The key, glycemically speaking, is knowing the difference between “good” and “bad” flours. A low-carb diet demands that one eliminate the grain mill and all its by-products, meaning milled grain flours. While white flour contains 100% empty calories that spike blood sugar, whole wheat flour is only a slightly better option as itemized in the comparison below. This month’s sweet plum tart recipe uses almond flour enhanced with a little coconut flour. The two innocuous flours even add a bit of sweetness to the overall flavor of this tasty dessert.

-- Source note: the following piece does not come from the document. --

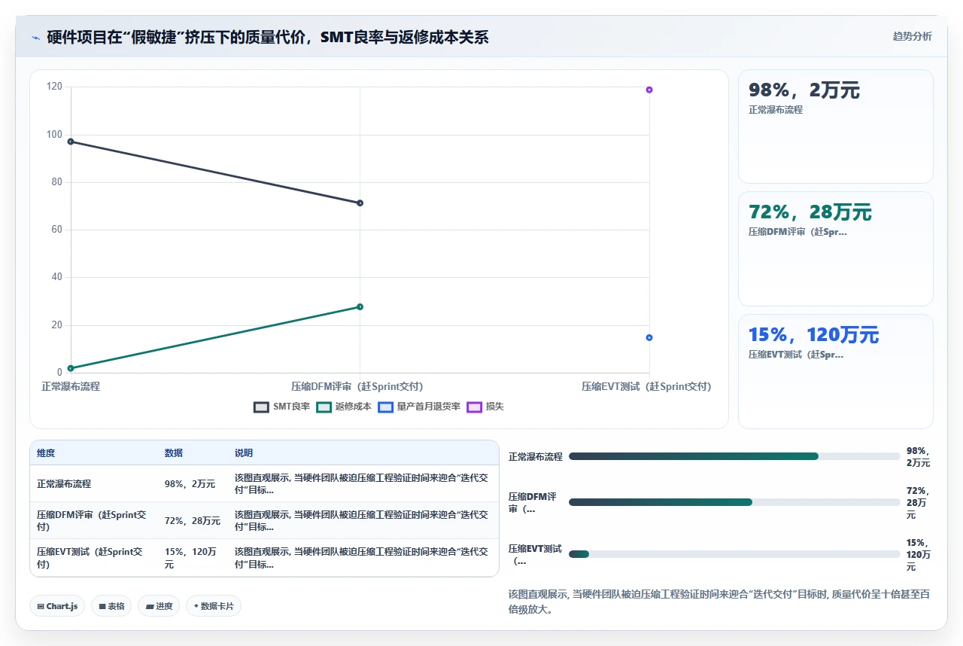
Task: Select the 表格 tag
Action: coord(111,606)
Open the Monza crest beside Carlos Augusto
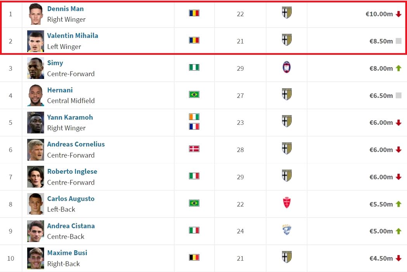 click(287, 203)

Nutritionally, a comparison between almond flour versus wheat flour truly demonstrates the phrase “empty calories” with some simple math:
Almond flour vs. Wheat flour (approx. ½ cup)
Almond flour = 21.94 g protein, Wheat flour = 9.71g
Almond flour = 19.44 g carbs, Wheat flour = 76.22 g
Almond flour = 10.4 g fiber, Wheat flour = 2.4 g
Almond flour = 687 mg Potassium, Wheat flour = 149 mg
Almond flour = 275 mg Magnesium, Wheat flour = 25 mg
Almond flour = 216 mg Calcium, Wheat flour = 20 mg
Almond flour = 3.72 mg Iron, Wheat flour = 1.26 mg
Almond flour = glycemic index under 1, Wheat flour = 71!
Coconut Flour is another great option to grain flour. Besides adding a hint of sweetness, coconut flour absorbs and holds water, which keeps baked goods moist. While this flour is very high in fiber, it is also very light, so it does feel “heavy” like a traditional high fiber food, such as a classic bran muffin. Although coconut flour does have a medium glycemic index score of 45, the glycemic load is only 3. In fact, several studies have confirmed that as the coconut content in a diet is increased, the blood sugar response between the diabetic and non-diabetic subjects became nearly identical. Conversely, and amazingly, as the coconut content in the foods were decreased, the diabetic subjects’ blood sugar levels became elevated! So here is a low-calorie path to some baked sweetness that has no impact on blood sugar– the Holy Grail for anyone with a sweet tooth who must (or should) limit carb intake! Enjoy…
Guiltless Plum Tart!
2 medium Eggs
2 Tablespoons Agave Syrup
2 teaspoon Vanilla Extract
3 Tablespoons Butter
½ cup Almond Flour
¼ cup Coconut
½ teaspoon Sea Salt
½ teaspoon Baking Soda
Ingredients (Plum filling)
1½ pounds Fresh Plums
2 Tablespoons Water
1 Tablespoon Gelatin for the glaze
2 Tablespoons Agave Syrup
for the glaze
Preparation – Crust
In a food processor, mix together the eggs, agave and vanilla extract, then add almond flour, baking soda, salt and about half of the coconut flour and mix.
Drop in soft pieces of butter while the processor is running; as the batter becomes a ball, add in rest of the coconut flour.
Place dough on a parchment-lined cookie sheet and with your hands form an oval-rectangle crust with sides. With a fork, poke holes along the bottom of the crust. Note: this is a rustic tart, crust does not need to be perfectly shaped. Bake at 325 degrees F for 8 minutes; remove and set aside.
Preparation - Plum filling
Slice each plum in half, remove pit, then cut into quarters, then slice quarters thin.
Arrange the plum slices close together within the crust. Mix the glaze in a small bowl by adding water to the gelatin, mix quickly, then add the agave and whisk into a syrup. If too thick, thin with a few drops of water. Apply the glaze generously to the plums with a pastry brush. Bake at 325° for 20 minutes. Let cool. Best served at room temperature or cold.